--- START ---

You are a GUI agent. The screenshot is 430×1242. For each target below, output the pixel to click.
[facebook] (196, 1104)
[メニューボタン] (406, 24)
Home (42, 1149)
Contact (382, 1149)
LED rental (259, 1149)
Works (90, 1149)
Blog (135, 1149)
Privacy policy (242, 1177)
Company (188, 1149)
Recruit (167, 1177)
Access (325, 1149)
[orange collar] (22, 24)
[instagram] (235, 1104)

--- END ---
--- START ---

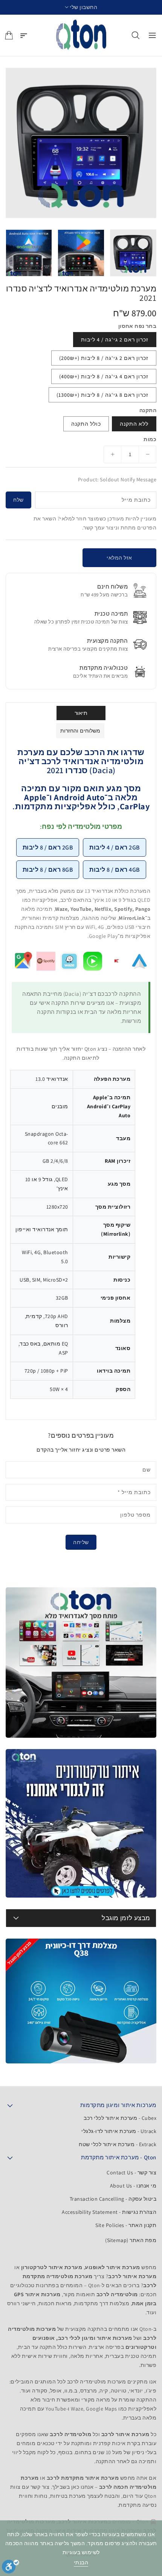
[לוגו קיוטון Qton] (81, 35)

--- END ---

### Task item
From the data above, return every line from the line that has "LED rental (259, 1149)" up to and including the line that has "[instagram] (235, 1104)", exactly.

### Task answer
LED rental (259, 1149)
Works (90, 1149)
Blog (135, 1149)
Privacy policy (242, 1177)
Company (188, 1149)
Recruit (167, 1177)
Access (325, 1149)
[orange collar] (22, 24)
[instagram] (235, 1104)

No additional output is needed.